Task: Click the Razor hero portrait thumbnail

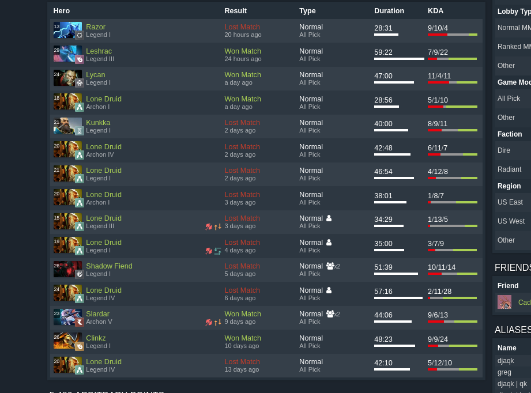Action: point(67,30)
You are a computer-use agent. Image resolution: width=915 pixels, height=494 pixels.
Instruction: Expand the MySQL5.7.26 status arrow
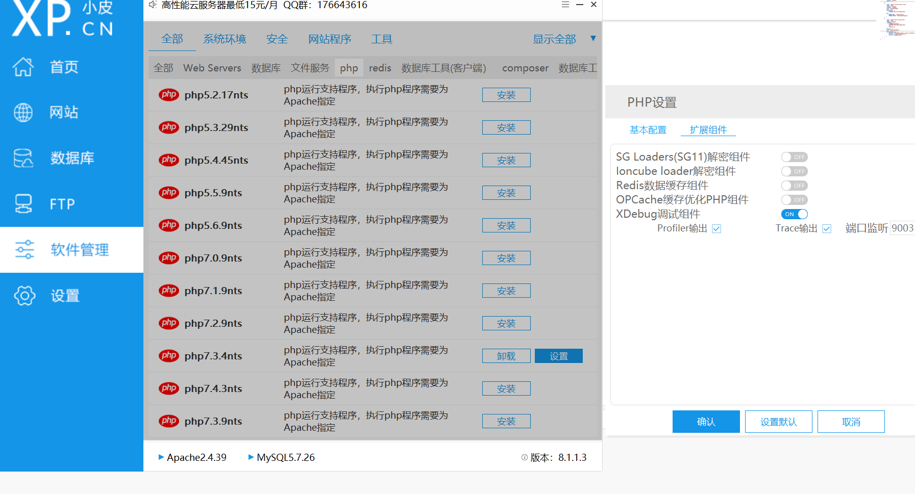pyautogui.click(x=251, y=457)
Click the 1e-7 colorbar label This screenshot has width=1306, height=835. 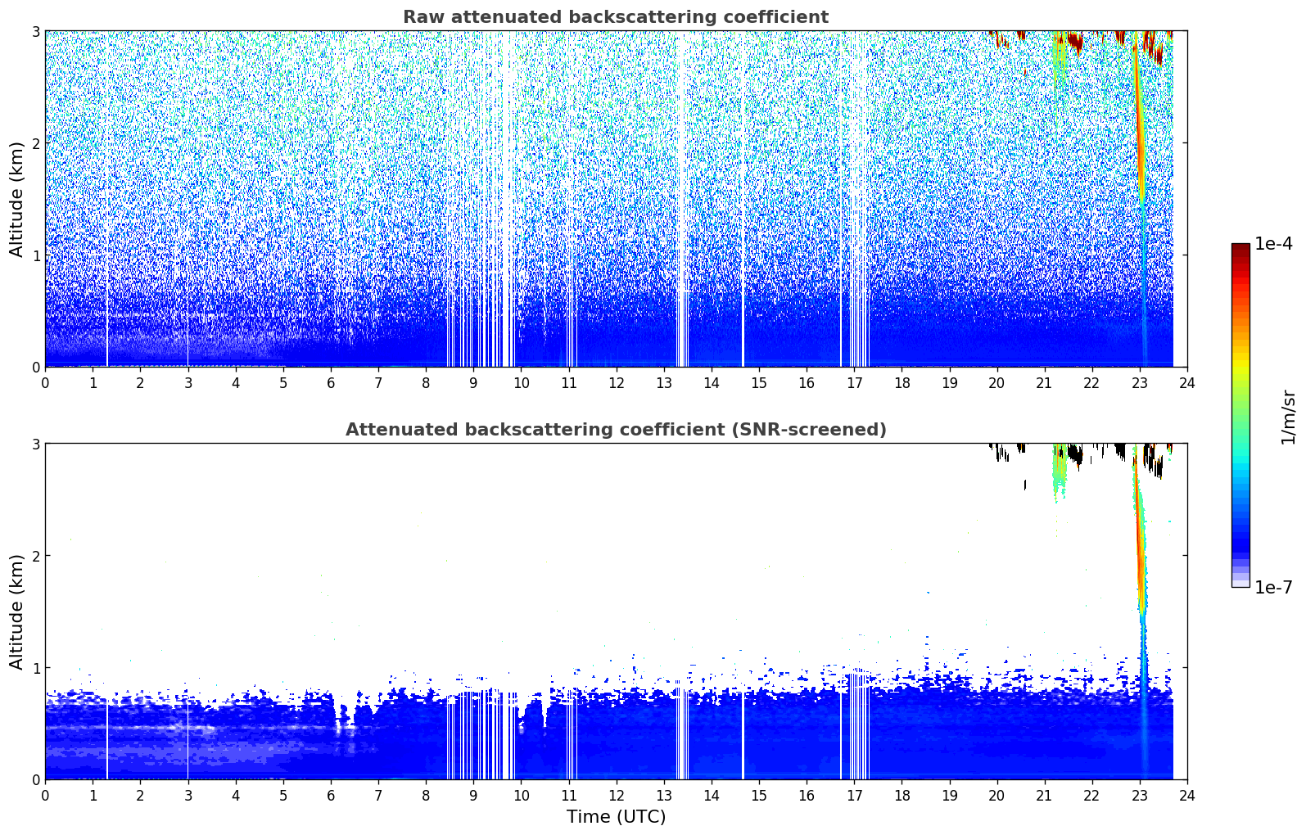[x=1273, y=587]
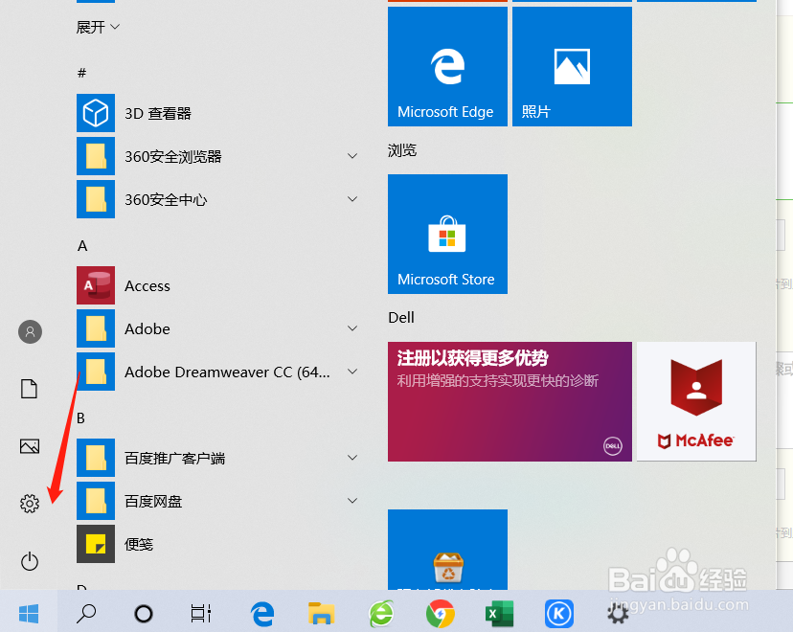
Task: Open 便笺 from the app list
Action: (141, 544)
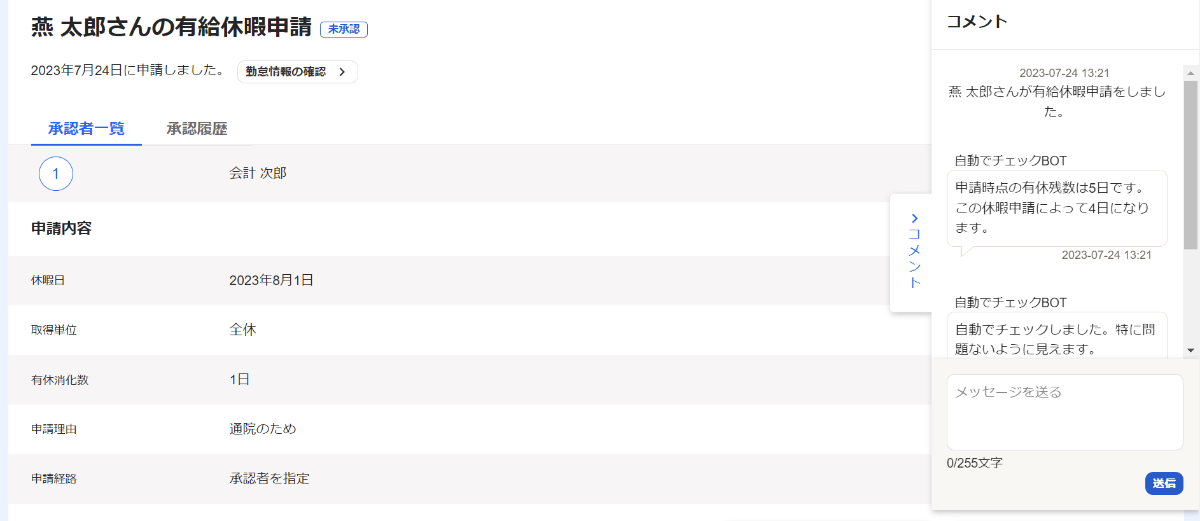Click the comments panel scrollbar thumb

tap(1190, 165)
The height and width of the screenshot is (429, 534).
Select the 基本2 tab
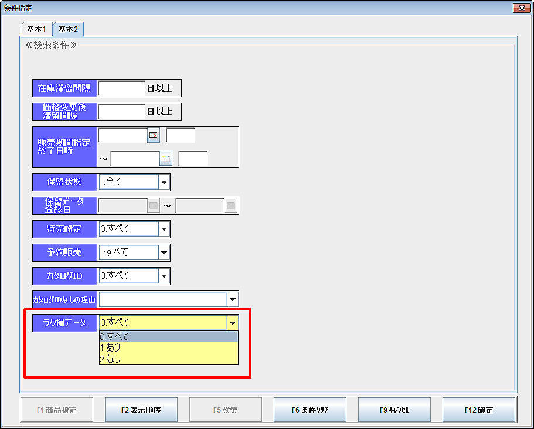[x=68, y=29]
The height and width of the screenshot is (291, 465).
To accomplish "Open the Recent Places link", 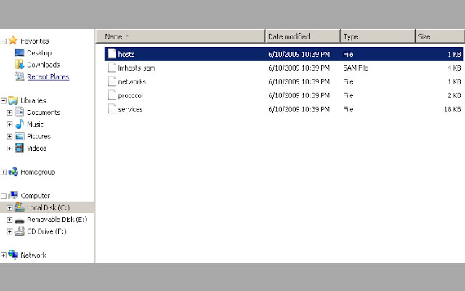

+---+

- [ACTIVITY]
Pictures stay out of this copy. Retype exactly the lines from the one with "The height and width of the screenshot is (429, 534)." through the last line of the data, both ends included, and nothing more.

- [ANSWER SECTION]
The height and width of the screenshot is (429, 534).
Select the 基本2 tab
[x=68, y=29]
The height and width of the screenshot is (291, 465).
To accomplish "Open the Recent Places link", 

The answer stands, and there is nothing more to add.